Quanto ao desenvolvimento infantil, a médica afirma que, ao nascer, o bebê tem visão de vultos, embaçada. Passa a fixar o olhar em faces a partir de um mês. Aos três meses, pode mirar um objeto ou fisionomia e acompanhar seus movimentos. Quando chega aos cinco meses, começa a ser capaz de passar um objeto de uma mão para a outra, acompanhando esse movimento com o olhar.
– Se uma criança de três meses fica de cabeça baixa, não olha nos olhos, não fixa o olhar na conversa, precisa de avaliação. Tem crianças pequenas com estereotipias: colocam a mão contra a luz e ficam brincando com a sombra da mão. Se isso é muito repetitivo, chama a atenção – destaca Monick.

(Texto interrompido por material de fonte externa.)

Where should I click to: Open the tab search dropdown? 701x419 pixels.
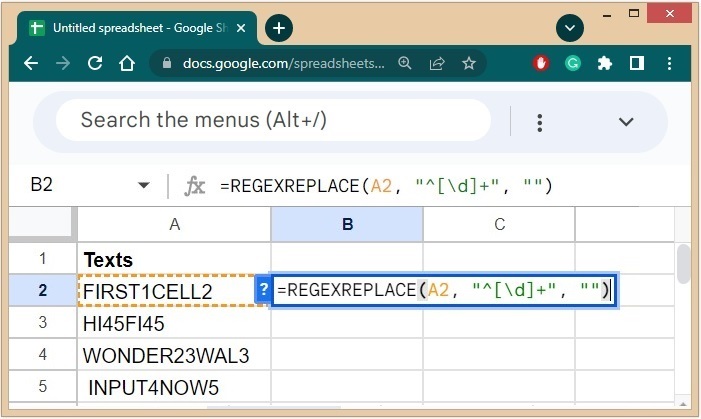pos(570,28)
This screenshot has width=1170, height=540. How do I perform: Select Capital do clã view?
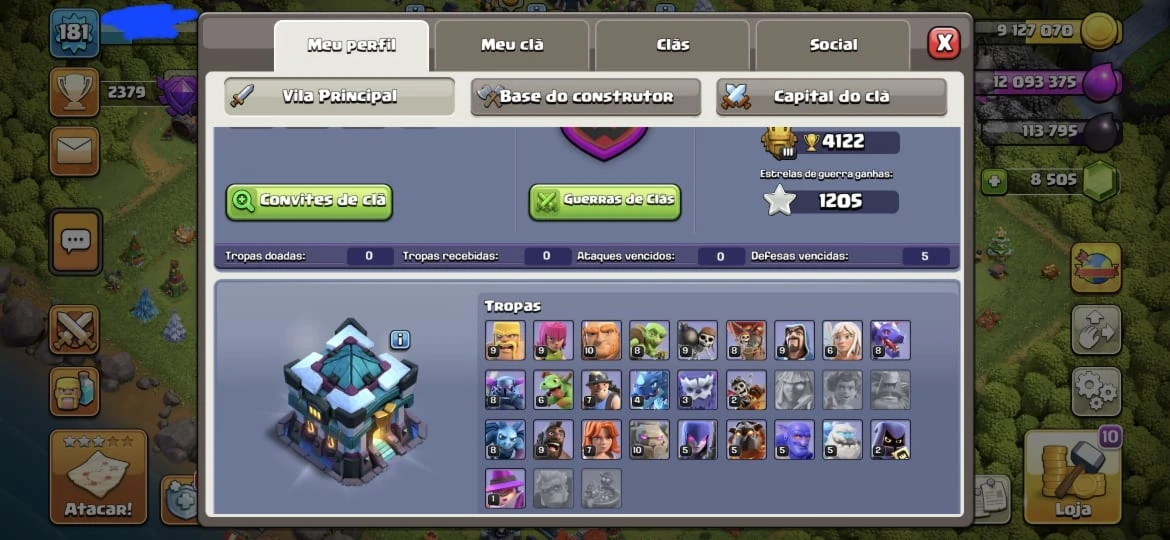click(x=831, y=96)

Ao longo da infância, mães, pais e demais responsáveis devem cuidar a postura visual da criança: ela aproxima demais os objetos para enxergá-los? Inclina a cabeça para ver melhor? Nistagmo (tremor involuntário dos olhos) e estrabismo fixo precisam ser avaliados. Nos primeiros quatro meses, diz a médica da UFRJ, é normal que o bebê apresente estrabismo de vez em quando, mas, se a condição for permanente, precisa ser analisada também nesta fase inicial de vida.
Outros sinais de alerta são lacrimejamento excessivo, coceira nos olhos e fotofobia (sensibilidade à luz). Na idade escolar, entre cinco e seis anos, crianças já conseguem perceber melhor eventuais dificuldades.

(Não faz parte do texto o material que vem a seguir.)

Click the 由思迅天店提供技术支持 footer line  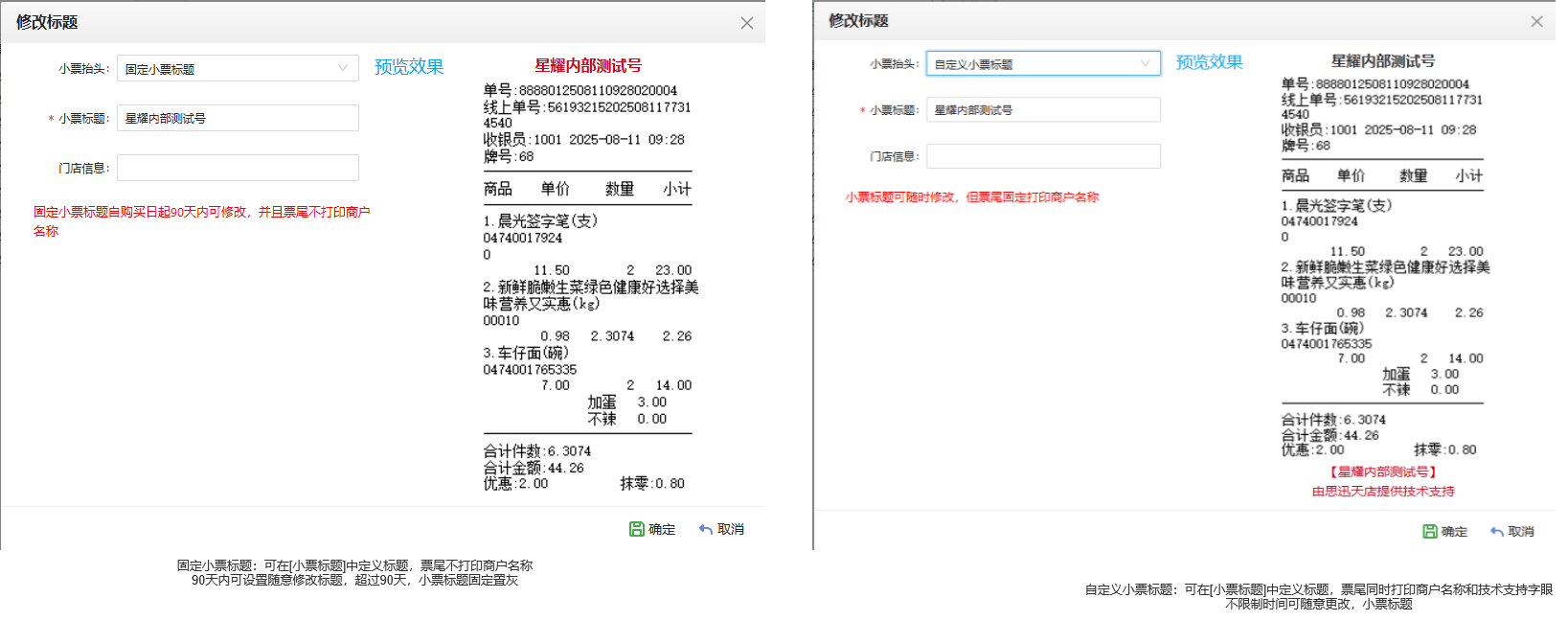pos(1382,491)
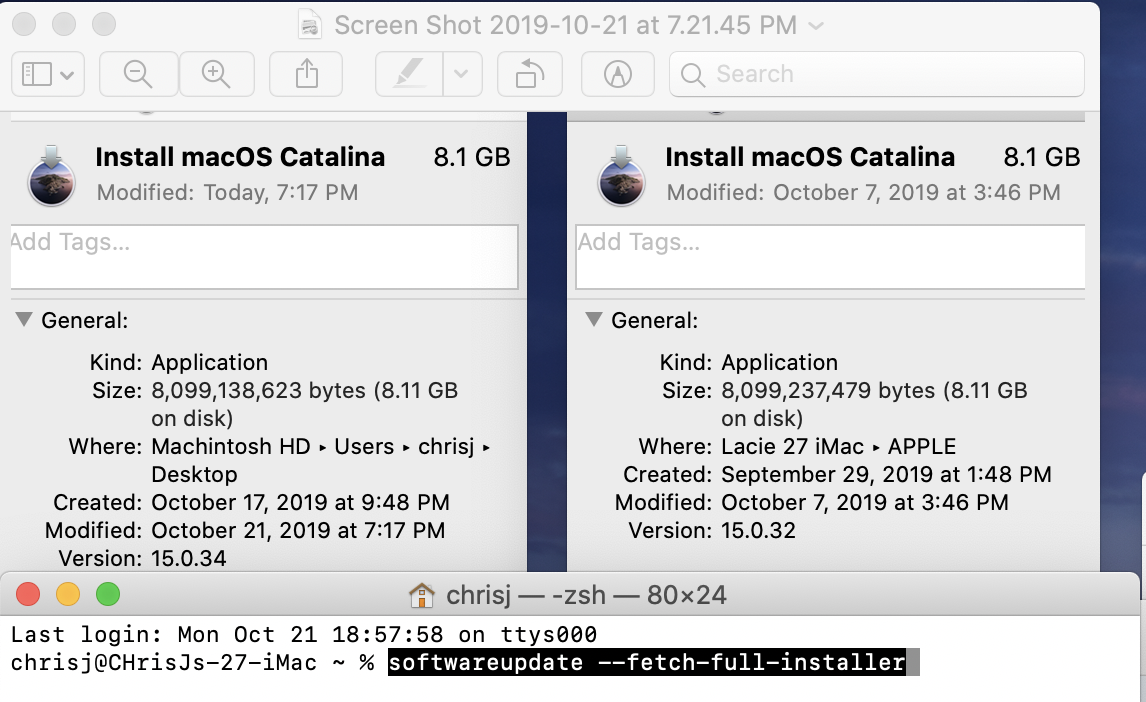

– Um teste que os pais podem fazer é brincar de fechar um olho e outro e observar se os filhos enxergam com a mesma qualidade com os dois olhos. Às vezes, o problema é unilateral, em um olho só, e a criança não informa. Se vocês não conversarem sobre isso com seus filhos, eles vão achar que todo mundo é assim – comenta Monick.
Retinoblastoma
Quanto ao retinoblastoma, Rodrigo Schwartz Pegado, oftalmologista especialista em retina e também membro da SBO, ressalta que, como no caso de qualquer câncer, o diagnóstico precoce é determinante para o sucesso do tratamento. Apesar da raridade desse tumor, de origem genética, trata-se do câncer ocular infantil mais comum. Se a descoberta é tardia, o paciente pode sofrer intervenções traumáticas, como a retirada do globo ocular. No Brasil, a identificação da doença costuma ocorrer apenas por volta dos três anos.

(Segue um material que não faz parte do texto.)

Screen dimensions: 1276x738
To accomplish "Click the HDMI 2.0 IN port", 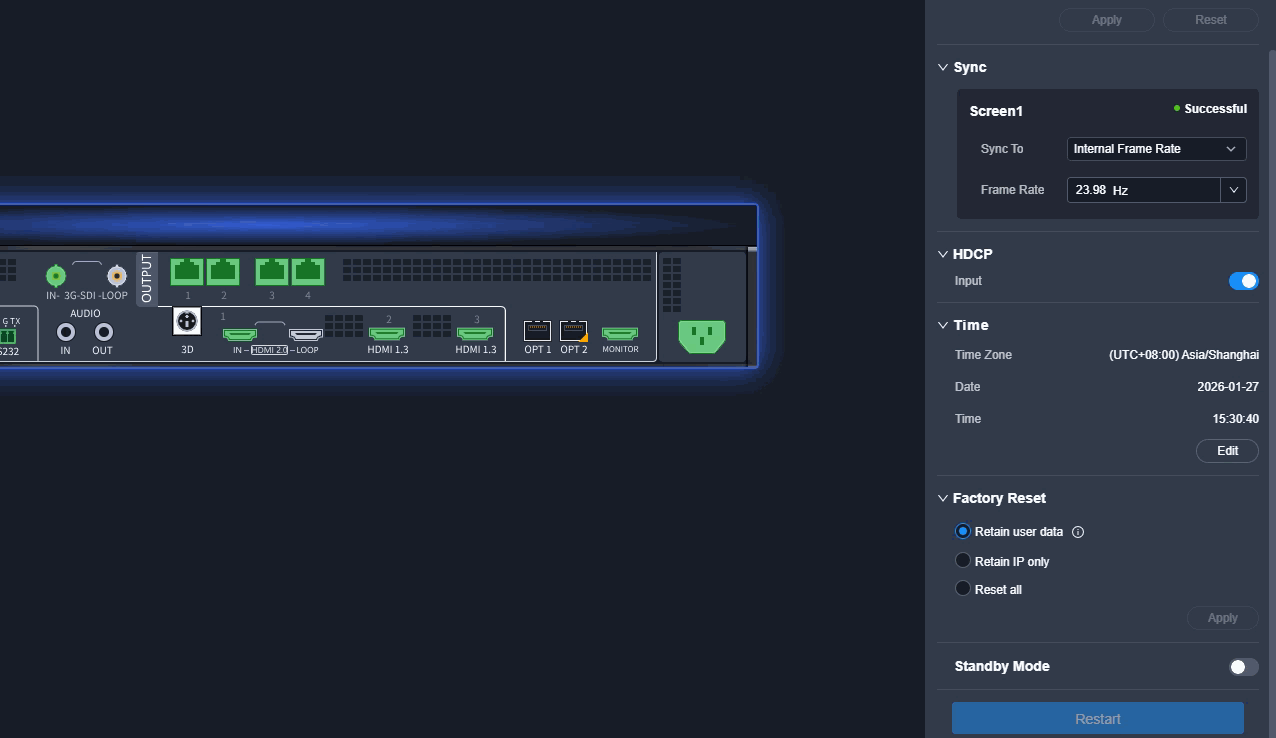I will tap(240, 334).
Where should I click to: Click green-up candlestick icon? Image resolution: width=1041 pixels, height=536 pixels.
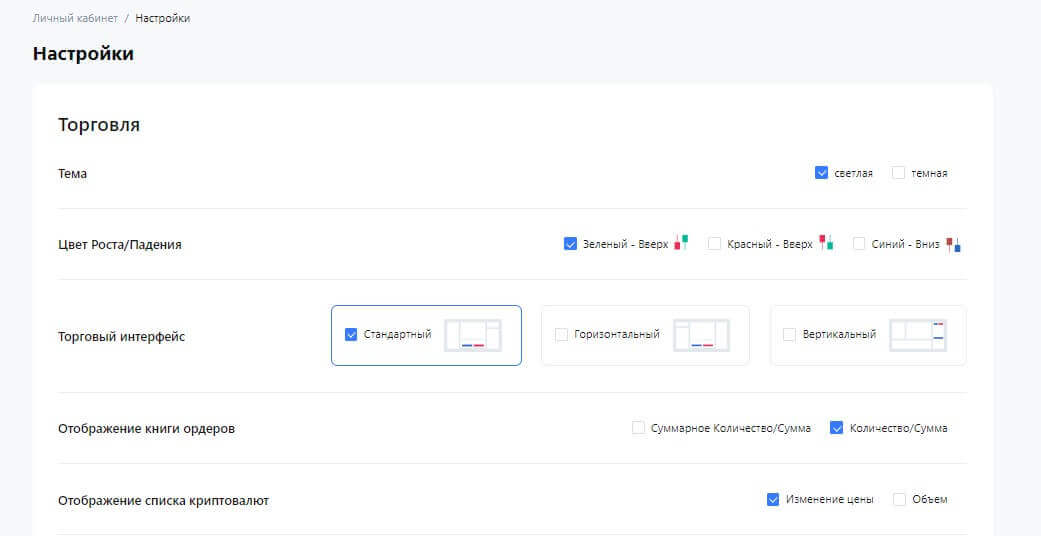click(681, 243)
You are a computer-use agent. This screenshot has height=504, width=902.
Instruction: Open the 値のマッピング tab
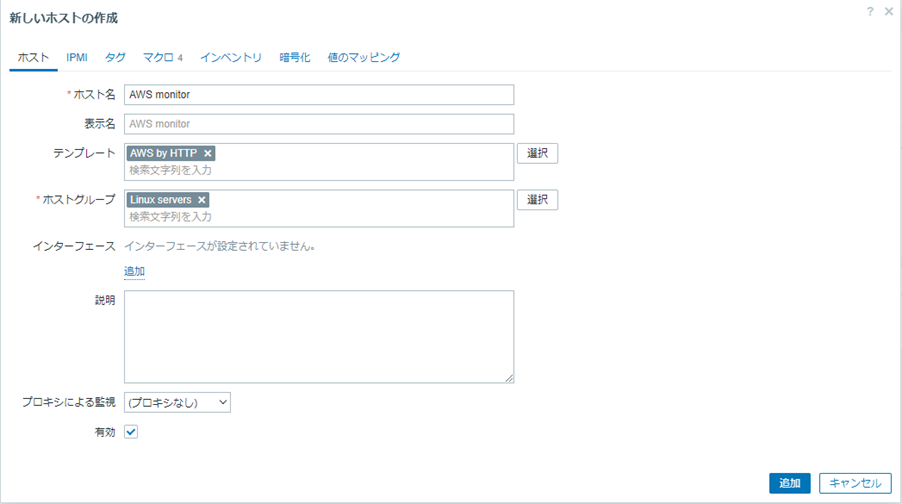coord(364,58)

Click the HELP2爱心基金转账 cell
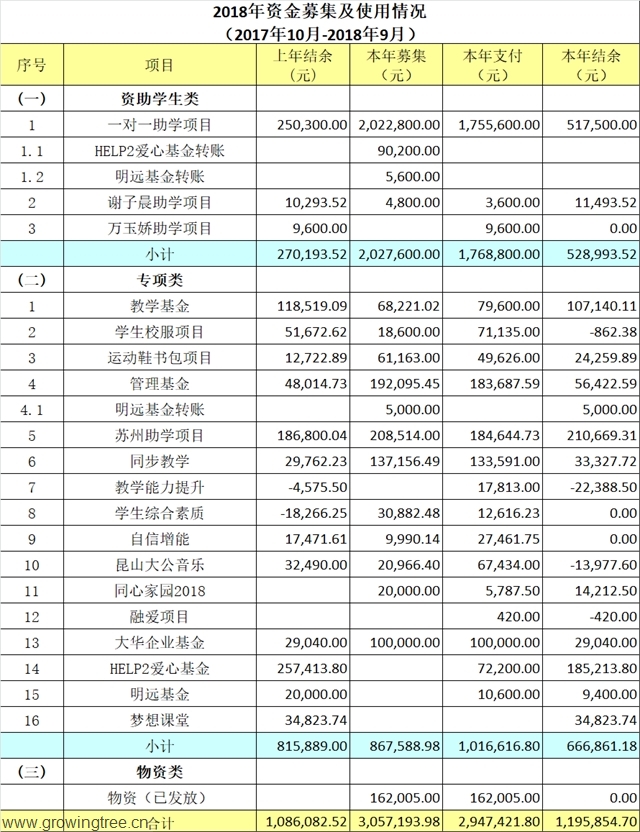159,151
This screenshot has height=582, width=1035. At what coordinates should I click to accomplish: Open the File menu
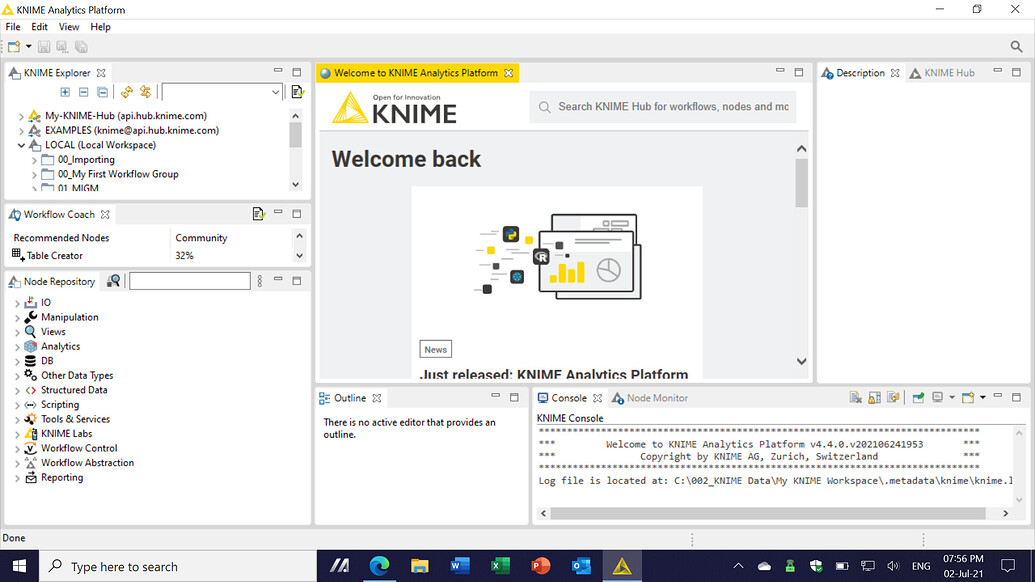pyautogui.click(x=12, y=26)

– A criança não consegue expressar a dificuldade de enxergar, não vai se queixar. Se o retinoblastoma for unilateral, como na maior parte dos casos, ela compensa com o outro olho. O desenvolvimento da visão vai até os sete anos. Até lá, o cérebro também está aprendendo a enxergar. A retina é um tecido nervoso responsável por captar a luz, transformá-la em química e levar a imagem até o cérebro. A visão não é do olho, é do cérebro – detalha Pegado.